Menggabungkan gaji pokok dan tunjangan jadi satu angka? Praktis, tapi bisa memicu pelanggaran upah lembur. Artikel ini bedah risikonya untuk HR.
Ilustrasi Awal:
Sebuah pabrik tekstil menggabungkan semua komponen gaji dalam satu angka bulat: Rp6.000.000. Karyawan senang karena simpel. Tapi ketika diperiksa Dinas Ketenagakerjaan, hitungan upah lembur dan THR-nya salah besar.
Masalah:
Menggabungkan gaji pokok dan tunjangan jadi satu angka fix (sering disebut all-in) bisa menyulitkan HR saat:
- Hitung lembur sesuai UUK
- Bayar THR proporsional
- Rekap BPJS & PPh 21
- Audit eksternal dan ketenagakerjaan
Tabel: Risiko “All-in Salary” Tanpa Rincian Jelas
Risiko | Dampak Bagi HR | Saran Praktis |
---|---|---|
Salah hitung lembur | Sanksi & denda | Pisahkan komponen dalam slip gaji |
THR tak sesuai aturan | Keluhan karyawan | Hitung THR dari gaji pokok saja |
Audit BPJS bermasalah | Kena teguran resmi | Gunakan basis gaji pokok + tetap |
Praktik Aman:
- Buat surat rincian gaji meskipun totalnya all-in.

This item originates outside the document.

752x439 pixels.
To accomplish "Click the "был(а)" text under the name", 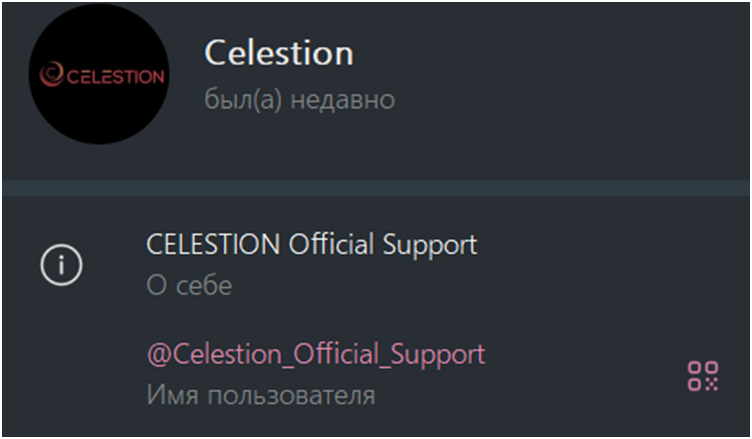I will [x=239, y=100].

- Tetap pisahkan “gaji pokok” dan “tunjangan tetap” di sistem payroll.
- Jangan hanya andalkan angka bulat final.
Penutup:
HR bukan sekadar bayar gaji tepat waktu. Tapi juga harus jeli, terutama dalam aspek hukum. Praktis itu boleh — asal tidak menjebak.